After step 5 is complete, you can login to the cluster via:  `$(ray2 login_cmd ray_autoscale.yaml)`. Note that you can run commands from outside the cluster via: `ray2 submit ray_autoscale.yaml [--background] [--shutdown] test.py`, where test.py is an example script.

## Run Experiments

The cluster is all set up and you are ready to run an experiment! From `/learning-traffic/scripts`, run:  

`./run_rllib.sh -f /Users/kathyjang/research/rllab-multiagent/learning-traffic/examples/rllib/figure_eight.py -s`

--- 
### Results and Caveats
The experiment is now being run! Results are by default logged in ~/ray_results

The `run_rllib.sh` script can be run with a few different flags:  
* -f is required, indicates the script to be ran on the cluster
* -s instructs the cluster to shutdown after the script is done running
* -b runs the script in the background (recommended for long experiments)
* -n TODO: This is listed as an option in `run_rllib.sh` but there's no if clause supporting it, nor do I see an analog in https://github.com/richardliaw/rayutils/blob/master/rayutils/rayutils.py Whoever wrote this can you chime in? 
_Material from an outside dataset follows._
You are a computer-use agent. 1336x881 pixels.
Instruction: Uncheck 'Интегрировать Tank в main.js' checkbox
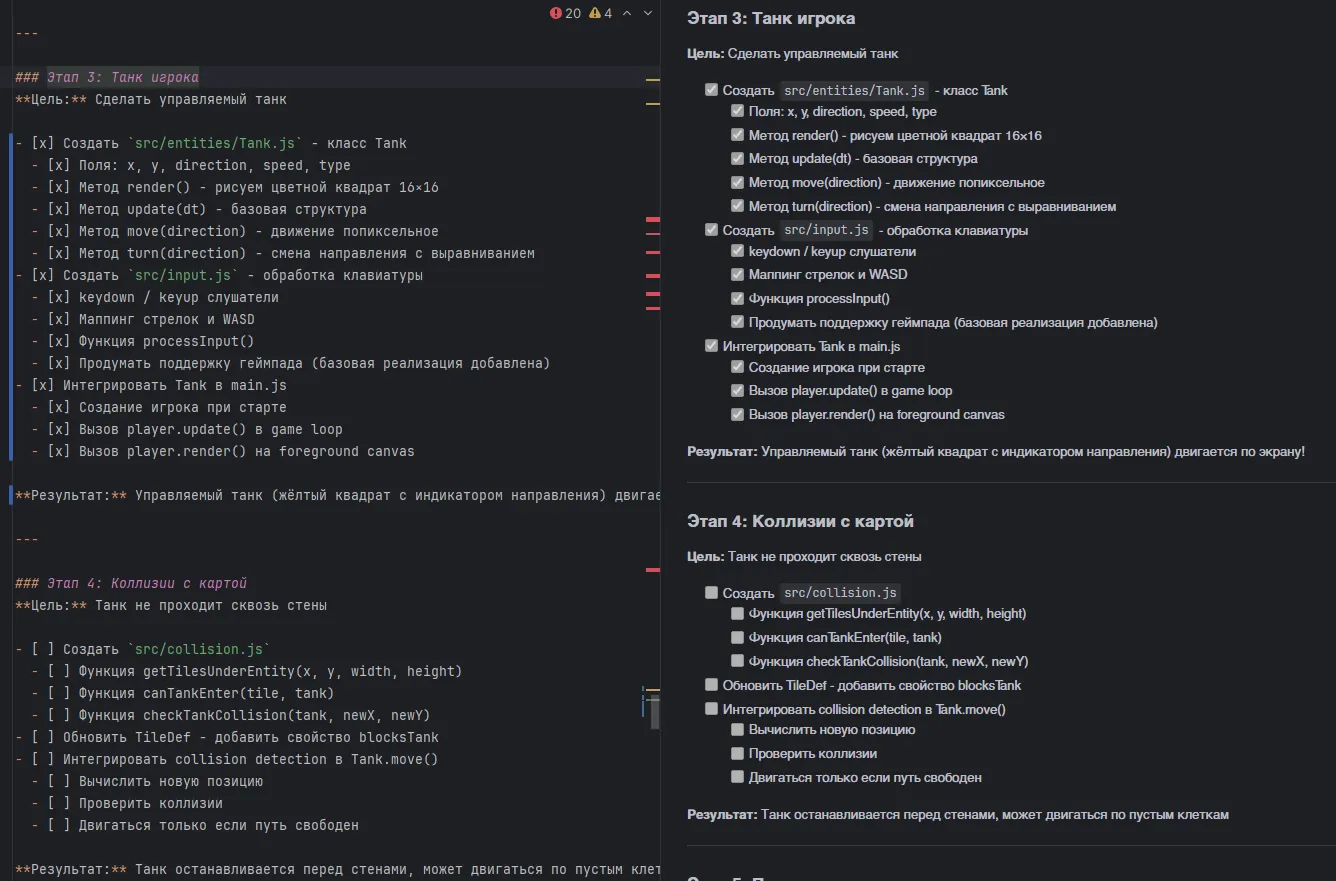point(712,346)
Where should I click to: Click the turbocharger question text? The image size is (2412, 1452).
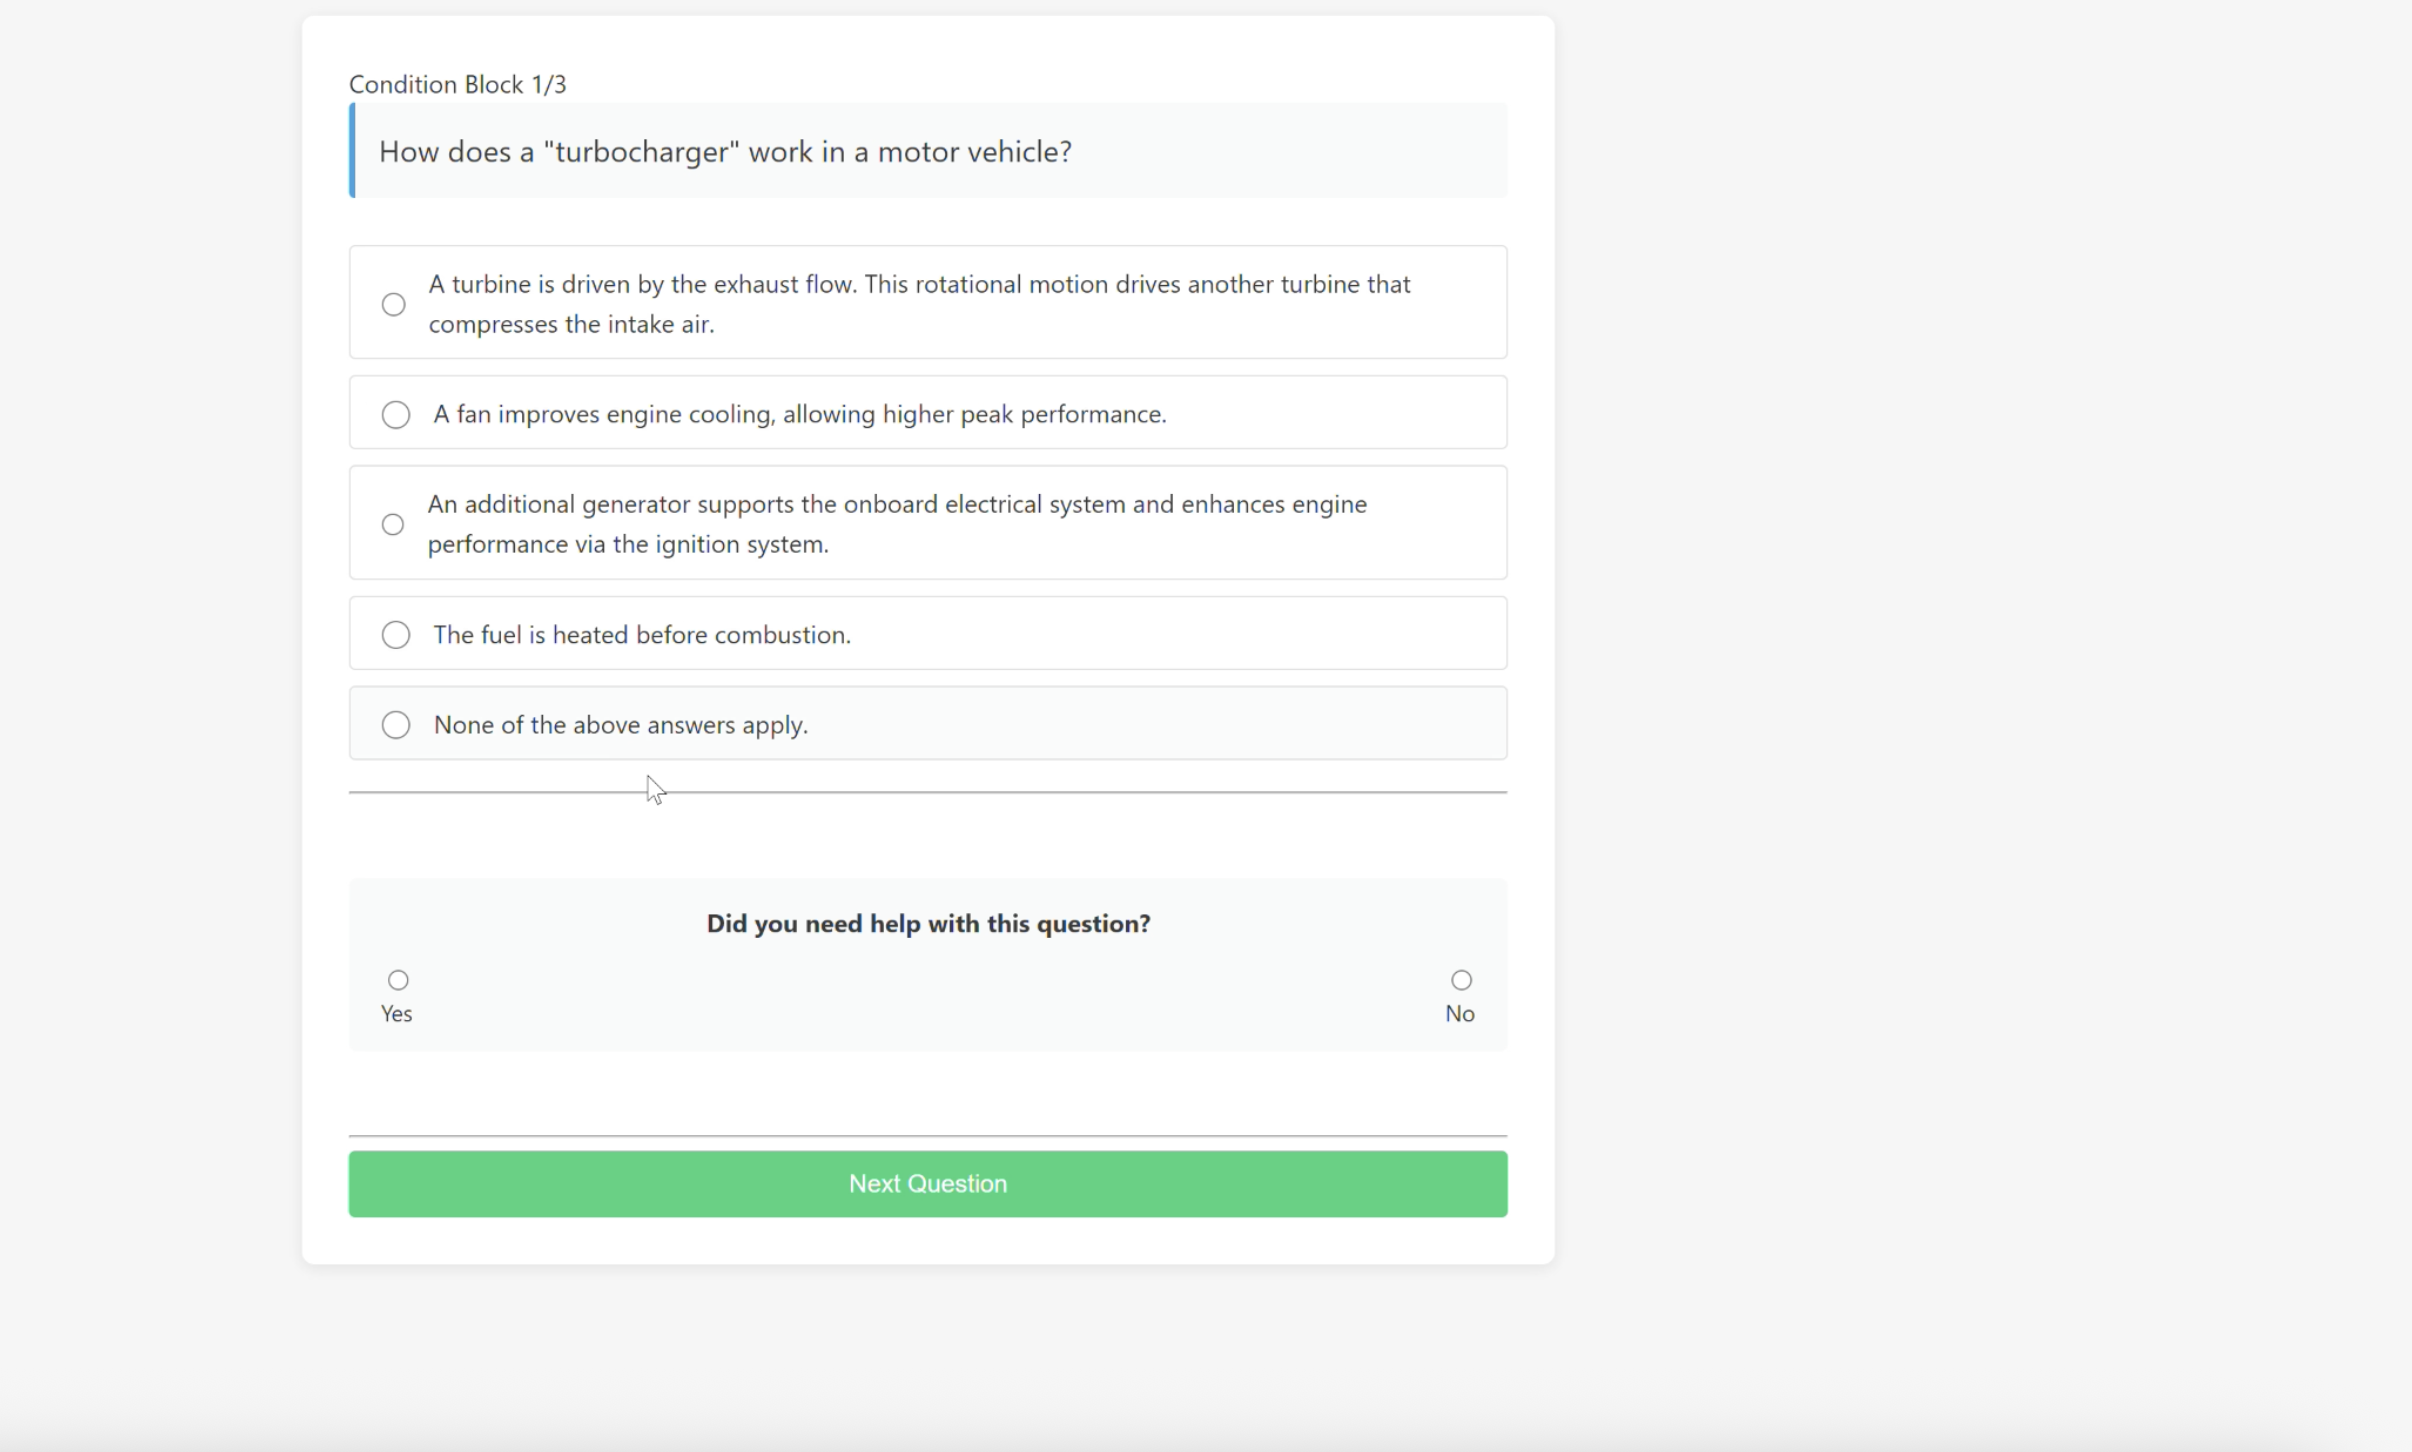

For background users: RLlib uses `screen`, a Linux utility for managing processes in order to run scripts in the background. This means your experiment is running in a "screen" separate to the main screen you can interface with. If you ran an experiment with the -b flag, here's how to check up on the progress of your experiment. Login to the cluster and enter `screen -r` in order to reattach the other screen. Once reattached you should immediately be able to see the stdout string of your running experiment. To detach from this screen, hit `Ctrl-d` to signal for commands to be sent to screen rather than than the shell, then hit `a`. 

## Close Clusters

If you didn't run `./run_rllib.sh` with the -s option, then you will need to shutdown the cluster manually. To do this, log on to the cluster and run:  

`ray2 shutdown`

## Troubleshooting


- NOTE: If pyarrow is an issue or Ray is being an issue, this is what I did. basically you have to completely get rid of ray and reinstall it again
  - source activate [your_env]
  - `rm -rf ray`
  - repeat the following until `which ray` returns blank:
    - `which ray`
    - `rm [the output of which ray]`
    - this gets rid of the binary installed. Idk if this is necessary but I did it. after this step it’s as if ray never existed on your system
  - Go to directory you want to install ray and run: `git clone https://github.com/eugenevinitsky/ray.git`
  - `cd ray/python`
  - `python setup.py develop`
  
  
  
* pip install for rayutils doesn't work
    * this is being run in "editable" mode
    * NOTE: Richard Liaw's Git README suggests that you run the following command: `pip install git+https://github.com/richardliaw/rayutils.git`. I suspect there's something wrong with the repo structure, because rayutils is nowhere to be found after pip returns a successful installation. My edit does the pip installation in "edit" mode, and the #rayutils at the end of the command denotes the name of the package
    TODO: Could someone confirm that ^ doesn't work?